Thorn: Remembering John C. Tattersall
From SABR member John Thorn, a Henry Chadwick Award recipient, at Our Game on February 5, 2014:
This morning SABR announced the 2014 recipients of the Henry Chadwick Award, established “to honor the game’s great researchers—historians, statisticians, annalists, and archivists—for their invaluable contributions to making baseball the game that links America’s present with its past.” The five new Chaddie winners are Mark Armour, Marc Okkonen, Cory Schwartz, Ernie Lanigan, and John C. Tattersall, whose brief bio I wrote for the forthcoming Baseball Research Journal.
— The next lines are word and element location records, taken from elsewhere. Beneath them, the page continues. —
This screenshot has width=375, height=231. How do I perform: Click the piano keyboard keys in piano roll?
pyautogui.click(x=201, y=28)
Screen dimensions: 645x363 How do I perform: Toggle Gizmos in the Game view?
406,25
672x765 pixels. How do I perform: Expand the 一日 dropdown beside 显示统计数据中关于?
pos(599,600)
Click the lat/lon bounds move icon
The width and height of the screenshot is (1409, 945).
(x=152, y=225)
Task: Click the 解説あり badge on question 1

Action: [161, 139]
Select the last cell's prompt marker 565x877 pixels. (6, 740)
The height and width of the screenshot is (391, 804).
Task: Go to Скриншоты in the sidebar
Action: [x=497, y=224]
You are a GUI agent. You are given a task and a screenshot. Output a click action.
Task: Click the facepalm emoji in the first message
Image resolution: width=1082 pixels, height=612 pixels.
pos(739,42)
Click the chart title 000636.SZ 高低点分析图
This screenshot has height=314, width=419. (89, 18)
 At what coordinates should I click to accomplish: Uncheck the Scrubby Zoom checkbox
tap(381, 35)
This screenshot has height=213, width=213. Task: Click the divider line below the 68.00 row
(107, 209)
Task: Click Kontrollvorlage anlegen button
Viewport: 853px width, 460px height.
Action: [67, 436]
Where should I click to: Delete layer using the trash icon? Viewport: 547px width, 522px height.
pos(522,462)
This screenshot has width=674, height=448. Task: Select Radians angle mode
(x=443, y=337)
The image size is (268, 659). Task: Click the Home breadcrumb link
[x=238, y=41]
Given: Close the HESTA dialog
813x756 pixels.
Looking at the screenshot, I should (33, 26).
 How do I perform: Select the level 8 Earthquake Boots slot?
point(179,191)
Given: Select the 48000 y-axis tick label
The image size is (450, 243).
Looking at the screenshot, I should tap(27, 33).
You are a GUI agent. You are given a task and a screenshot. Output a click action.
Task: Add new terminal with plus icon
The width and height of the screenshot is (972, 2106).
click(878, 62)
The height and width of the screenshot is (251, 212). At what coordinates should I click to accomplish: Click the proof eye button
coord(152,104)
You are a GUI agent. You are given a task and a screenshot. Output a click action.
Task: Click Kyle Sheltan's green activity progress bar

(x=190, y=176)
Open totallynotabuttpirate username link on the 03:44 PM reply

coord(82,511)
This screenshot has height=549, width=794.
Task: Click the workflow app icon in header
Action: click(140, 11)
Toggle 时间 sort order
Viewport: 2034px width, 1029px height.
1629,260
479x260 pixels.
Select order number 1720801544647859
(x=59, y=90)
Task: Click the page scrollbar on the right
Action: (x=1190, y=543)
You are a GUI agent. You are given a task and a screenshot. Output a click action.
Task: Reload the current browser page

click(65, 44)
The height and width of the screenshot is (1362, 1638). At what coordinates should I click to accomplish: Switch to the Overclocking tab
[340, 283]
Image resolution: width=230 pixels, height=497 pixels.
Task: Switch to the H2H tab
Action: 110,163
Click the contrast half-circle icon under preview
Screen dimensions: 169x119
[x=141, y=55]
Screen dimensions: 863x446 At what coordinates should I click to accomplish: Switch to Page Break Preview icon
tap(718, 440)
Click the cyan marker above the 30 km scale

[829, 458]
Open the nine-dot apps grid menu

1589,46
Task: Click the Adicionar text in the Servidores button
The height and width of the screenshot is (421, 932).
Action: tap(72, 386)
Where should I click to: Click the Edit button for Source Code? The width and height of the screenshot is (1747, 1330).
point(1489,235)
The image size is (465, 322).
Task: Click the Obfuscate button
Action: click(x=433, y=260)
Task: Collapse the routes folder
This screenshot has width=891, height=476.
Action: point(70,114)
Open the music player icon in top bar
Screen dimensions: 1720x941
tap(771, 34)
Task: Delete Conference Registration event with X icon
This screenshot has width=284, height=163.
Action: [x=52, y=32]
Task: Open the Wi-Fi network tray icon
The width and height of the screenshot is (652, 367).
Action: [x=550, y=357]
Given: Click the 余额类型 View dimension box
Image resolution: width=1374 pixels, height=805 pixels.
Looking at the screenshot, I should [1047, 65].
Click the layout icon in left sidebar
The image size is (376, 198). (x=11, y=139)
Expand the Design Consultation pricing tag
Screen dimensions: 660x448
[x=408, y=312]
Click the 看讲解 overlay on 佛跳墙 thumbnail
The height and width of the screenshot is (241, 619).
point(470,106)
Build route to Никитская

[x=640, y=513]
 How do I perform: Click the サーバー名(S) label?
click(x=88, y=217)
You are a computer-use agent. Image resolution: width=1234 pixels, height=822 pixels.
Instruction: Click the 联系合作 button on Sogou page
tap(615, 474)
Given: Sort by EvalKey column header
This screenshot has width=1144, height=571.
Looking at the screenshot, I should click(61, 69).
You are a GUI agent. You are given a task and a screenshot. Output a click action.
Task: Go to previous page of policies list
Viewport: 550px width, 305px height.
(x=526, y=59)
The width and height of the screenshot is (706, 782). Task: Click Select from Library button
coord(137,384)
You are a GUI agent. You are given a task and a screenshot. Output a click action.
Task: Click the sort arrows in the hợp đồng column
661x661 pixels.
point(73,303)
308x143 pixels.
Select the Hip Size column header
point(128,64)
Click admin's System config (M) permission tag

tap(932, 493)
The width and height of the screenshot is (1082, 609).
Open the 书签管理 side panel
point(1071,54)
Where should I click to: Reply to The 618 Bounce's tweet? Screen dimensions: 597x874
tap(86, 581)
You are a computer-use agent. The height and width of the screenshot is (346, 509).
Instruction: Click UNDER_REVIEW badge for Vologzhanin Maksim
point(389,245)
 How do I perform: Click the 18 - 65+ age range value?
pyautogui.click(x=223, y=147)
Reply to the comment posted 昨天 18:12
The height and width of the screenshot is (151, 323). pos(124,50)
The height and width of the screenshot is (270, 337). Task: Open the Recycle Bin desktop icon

As perhaps the least well known of the five (at least to those under the age of sixty), Tattersall deserves, in my opinion, something of a sneak preview. For snapshot profiles of all five honorees, see: http://sabr.org/latest/sabr-announces-2014-chadwick-award-recipients
John Tattersall (1910–1981) was a great authority on home runs and early baseball records. His scrapbooks of multiple box scores for nearly every game from 1876 to 1890 proved vital for three generations of baseball encyclopedia: Turkin-Thompson in 1951, ICI/Macmillan in 1969 (for which he was listed as “Consulting Editor”), and Total Baseball in 1989. Tattersall’s day-by-day records have been lost, but what has survived is a batting and fielding summary and a pitching summary for each club in each year.
Tattersall first gained national attention for his baseball research in 1953 when The Sporting News ran his story on the correction of Nap Lajoie’s 1901 batting average from .405 to .422. (In that same year he self-published The Home Run Parade, “a complete exposition of the home run production of all active major league baseball players.”) Lajoie had originally been credited with a .422 average, with 220 hits in 543 at bats. After a number of years, someone noticed that if you take these at bats and hits, the average comes out only to .405, so his average was changed. Turkin-Thompson gave Nap a mark of .409 in its first edition, in 1951. Later in the 1950s, Tattersall had his doubts and decided to go through his newspaper collection of box scores. He found 229 hits for Lajoie, not 220—the error had been in the figure for hits, not in the figure for batting average. Thus his average was restored to .422, which happened to be the highest in American League history. ICI/Macmillan research in this area came up with a .426 mark (232 for 544, based on newspaper accounts), which was his average as published in the 1969 Baseball Encyclopedia.